As in previous years, the services with the highest levels of satisfaction among residents were services where residents have direct contact with Council staff who they see as approachable, knowledgeable and helpful. These included customer services, libraries, recreation and sport centres, waste management, the Botanic Gardens, Hagley Park and Mona Vale, cemetery administration and partnership approval services, resource consenting and education programmes.

Residents rate the kerbside three-bin waste management system as the service we deliver the best, followed by parks and libraries.

The kerbside three-bin waste management system remains the Council service residents say we deliver best, followed by parks and libraries.

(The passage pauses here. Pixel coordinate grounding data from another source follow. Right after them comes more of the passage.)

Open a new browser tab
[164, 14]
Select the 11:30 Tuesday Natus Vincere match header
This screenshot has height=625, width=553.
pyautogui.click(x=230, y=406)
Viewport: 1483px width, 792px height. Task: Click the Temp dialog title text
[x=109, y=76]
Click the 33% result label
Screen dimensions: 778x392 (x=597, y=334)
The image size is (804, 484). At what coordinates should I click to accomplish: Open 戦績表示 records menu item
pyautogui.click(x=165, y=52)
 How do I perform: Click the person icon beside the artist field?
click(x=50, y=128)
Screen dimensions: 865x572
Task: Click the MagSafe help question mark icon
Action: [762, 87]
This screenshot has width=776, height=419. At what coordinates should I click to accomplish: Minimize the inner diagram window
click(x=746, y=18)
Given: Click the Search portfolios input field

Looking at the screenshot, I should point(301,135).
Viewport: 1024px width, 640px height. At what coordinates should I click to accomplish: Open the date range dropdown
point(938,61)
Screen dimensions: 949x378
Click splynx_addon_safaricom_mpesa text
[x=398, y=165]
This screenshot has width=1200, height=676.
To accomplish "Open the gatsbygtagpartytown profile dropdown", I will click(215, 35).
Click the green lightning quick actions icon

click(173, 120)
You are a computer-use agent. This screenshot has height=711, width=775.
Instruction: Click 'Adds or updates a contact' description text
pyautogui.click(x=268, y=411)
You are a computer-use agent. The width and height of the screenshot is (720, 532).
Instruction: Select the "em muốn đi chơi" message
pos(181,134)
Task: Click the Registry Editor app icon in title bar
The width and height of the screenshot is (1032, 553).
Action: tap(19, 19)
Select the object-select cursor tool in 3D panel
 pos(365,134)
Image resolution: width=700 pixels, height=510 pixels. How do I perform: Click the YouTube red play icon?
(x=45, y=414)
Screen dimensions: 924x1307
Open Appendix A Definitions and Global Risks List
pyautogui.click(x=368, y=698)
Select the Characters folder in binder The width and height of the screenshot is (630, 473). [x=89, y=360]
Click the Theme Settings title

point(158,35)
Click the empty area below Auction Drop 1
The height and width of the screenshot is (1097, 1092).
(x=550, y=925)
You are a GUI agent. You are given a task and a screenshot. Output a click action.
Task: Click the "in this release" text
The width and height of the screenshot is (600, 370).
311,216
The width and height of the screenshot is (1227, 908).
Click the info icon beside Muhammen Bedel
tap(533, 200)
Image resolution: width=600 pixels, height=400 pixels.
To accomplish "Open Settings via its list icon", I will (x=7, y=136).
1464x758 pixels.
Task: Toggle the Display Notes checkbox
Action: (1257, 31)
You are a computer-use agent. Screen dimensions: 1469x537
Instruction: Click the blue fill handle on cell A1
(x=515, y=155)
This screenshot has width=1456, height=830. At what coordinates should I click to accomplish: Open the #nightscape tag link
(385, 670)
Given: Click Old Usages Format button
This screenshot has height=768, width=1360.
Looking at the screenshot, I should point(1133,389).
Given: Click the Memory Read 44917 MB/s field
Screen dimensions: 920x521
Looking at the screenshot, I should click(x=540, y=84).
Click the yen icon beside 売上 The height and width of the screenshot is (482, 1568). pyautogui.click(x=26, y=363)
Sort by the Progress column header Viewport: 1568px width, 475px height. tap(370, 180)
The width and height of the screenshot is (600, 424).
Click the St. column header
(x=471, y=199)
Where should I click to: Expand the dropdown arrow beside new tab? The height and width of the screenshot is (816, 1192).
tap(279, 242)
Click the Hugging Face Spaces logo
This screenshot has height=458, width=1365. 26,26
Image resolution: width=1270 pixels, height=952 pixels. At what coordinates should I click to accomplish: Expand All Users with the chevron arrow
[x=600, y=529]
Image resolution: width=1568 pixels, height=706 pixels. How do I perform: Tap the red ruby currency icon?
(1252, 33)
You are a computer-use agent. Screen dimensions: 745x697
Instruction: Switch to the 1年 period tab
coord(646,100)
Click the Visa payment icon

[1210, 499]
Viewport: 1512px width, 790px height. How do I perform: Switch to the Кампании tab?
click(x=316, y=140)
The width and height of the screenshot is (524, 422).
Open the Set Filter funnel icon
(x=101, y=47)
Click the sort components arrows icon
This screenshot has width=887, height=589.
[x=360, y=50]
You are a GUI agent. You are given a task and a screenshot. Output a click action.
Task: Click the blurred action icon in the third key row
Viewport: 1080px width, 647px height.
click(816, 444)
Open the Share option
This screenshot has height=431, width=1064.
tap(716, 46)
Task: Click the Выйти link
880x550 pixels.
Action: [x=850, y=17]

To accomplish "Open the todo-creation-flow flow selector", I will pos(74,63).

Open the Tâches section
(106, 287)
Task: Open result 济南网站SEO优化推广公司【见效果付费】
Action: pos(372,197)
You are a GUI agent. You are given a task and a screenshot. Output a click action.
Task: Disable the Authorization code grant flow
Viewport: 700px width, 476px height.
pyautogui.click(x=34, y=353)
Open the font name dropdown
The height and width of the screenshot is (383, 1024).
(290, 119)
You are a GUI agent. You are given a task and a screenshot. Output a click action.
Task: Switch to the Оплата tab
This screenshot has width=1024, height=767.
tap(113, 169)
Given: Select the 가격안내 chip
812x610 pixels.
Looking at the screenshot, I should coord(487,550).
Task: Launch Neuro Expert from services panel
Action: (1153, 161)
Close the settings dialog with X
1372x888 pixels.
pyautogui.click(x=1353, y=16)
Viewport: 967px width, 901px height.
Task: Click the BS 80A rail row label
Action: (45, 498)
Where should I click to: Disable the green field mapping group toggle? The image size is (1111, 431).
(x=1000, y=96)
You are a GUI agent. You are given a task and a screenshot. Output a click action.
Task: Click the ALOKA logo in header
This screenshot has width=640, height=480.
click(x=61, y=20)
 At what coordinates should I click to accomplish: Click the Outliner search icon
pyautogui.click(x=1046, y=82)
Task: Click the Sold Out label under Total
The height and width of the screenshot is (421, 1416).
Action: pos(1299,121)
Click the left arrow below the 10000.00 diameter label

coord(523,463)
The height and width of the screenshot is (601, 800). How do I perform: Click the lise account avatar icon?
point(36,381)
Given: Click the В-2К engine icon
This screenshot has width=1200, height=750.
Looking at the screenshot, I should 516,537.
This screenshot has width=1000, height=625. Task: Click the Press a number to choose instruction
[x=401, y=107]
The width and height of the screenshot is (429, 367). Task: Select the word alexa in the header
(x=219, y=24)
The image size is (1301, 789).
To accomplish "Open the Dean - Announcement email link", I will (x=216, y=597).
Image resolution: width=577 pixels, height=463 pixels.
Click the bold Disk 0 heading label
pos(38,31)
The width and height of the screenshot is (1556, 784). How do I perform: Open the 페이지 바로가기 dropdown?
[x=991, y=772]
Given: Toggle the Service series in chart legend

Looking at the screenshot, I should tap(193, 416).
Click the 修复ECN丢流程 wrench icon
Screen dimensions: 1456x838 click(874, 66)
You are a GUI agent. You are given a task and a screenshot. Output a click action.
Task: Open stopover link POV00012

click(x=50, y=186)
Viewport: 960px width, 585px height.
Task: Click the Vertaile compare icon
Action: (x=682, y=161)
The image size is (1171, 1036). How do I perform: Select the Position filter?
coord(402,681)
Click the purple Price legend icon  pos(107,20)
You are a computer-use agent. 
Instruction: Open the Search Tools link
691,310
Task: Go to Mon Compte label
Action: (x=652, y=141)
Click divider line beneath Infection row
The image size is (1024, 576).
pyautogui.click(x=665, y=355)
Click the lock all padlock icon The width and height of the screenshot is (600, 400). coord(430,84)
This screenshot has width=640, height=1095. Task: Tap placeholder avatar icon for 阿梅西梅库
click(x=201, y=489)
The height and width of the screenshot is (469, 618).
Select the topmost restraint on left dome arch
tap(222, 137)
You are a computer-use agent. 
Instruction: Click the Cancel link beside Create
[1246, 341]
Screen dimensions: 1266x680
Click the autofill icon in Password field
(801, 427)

“While at times our residents express conflicting views and perceptions on how our services are performing, they are clear in their expectation that we will address the issues they raise,” says Interim Chief Executive Mary Richardson.

“Over the past year we have concentrated on making changes targeted at improving our service levels. We are beginning to see improvements in some areas and we will continue to respond to our residents’ feedback.”

More services scored in the ‘higher satisfaction’ category (85% or higher) this year, at 44% of all services, up from 28% last year. These included community events and facilities and regional parks presentation.

Satisfaction with the resource consents process saw a 15% improvement, to bring it into the higher satisfaction service list for the first time, and a third of services improved their satisfaction ratings by more than 4%, including stormwater management, wastewater and water supply reliability and responsiveness and footpath condition.

View the results in more detail at ccc.govt.nz/residents-survey

“Significant challenges remain for us – feedback shows that dissatisfaction is highest in the areas that require the most capital investment to address at a time when the Council is facing major budget challenges and residents are telling us they do not want to increase rates. The Residents Survey results demonstrate the difficult decisions the Council has to make given the, at times, conflicting resident perceptions and priorities,” Ms Richardson says. 

The Residents Survey programme involved two pieces of research – the Point of Contact Surveys done throughout the past year with 9014 Council customers and the online General Service Satisfaction Survey with a representative sample of 771 people done in January 2024.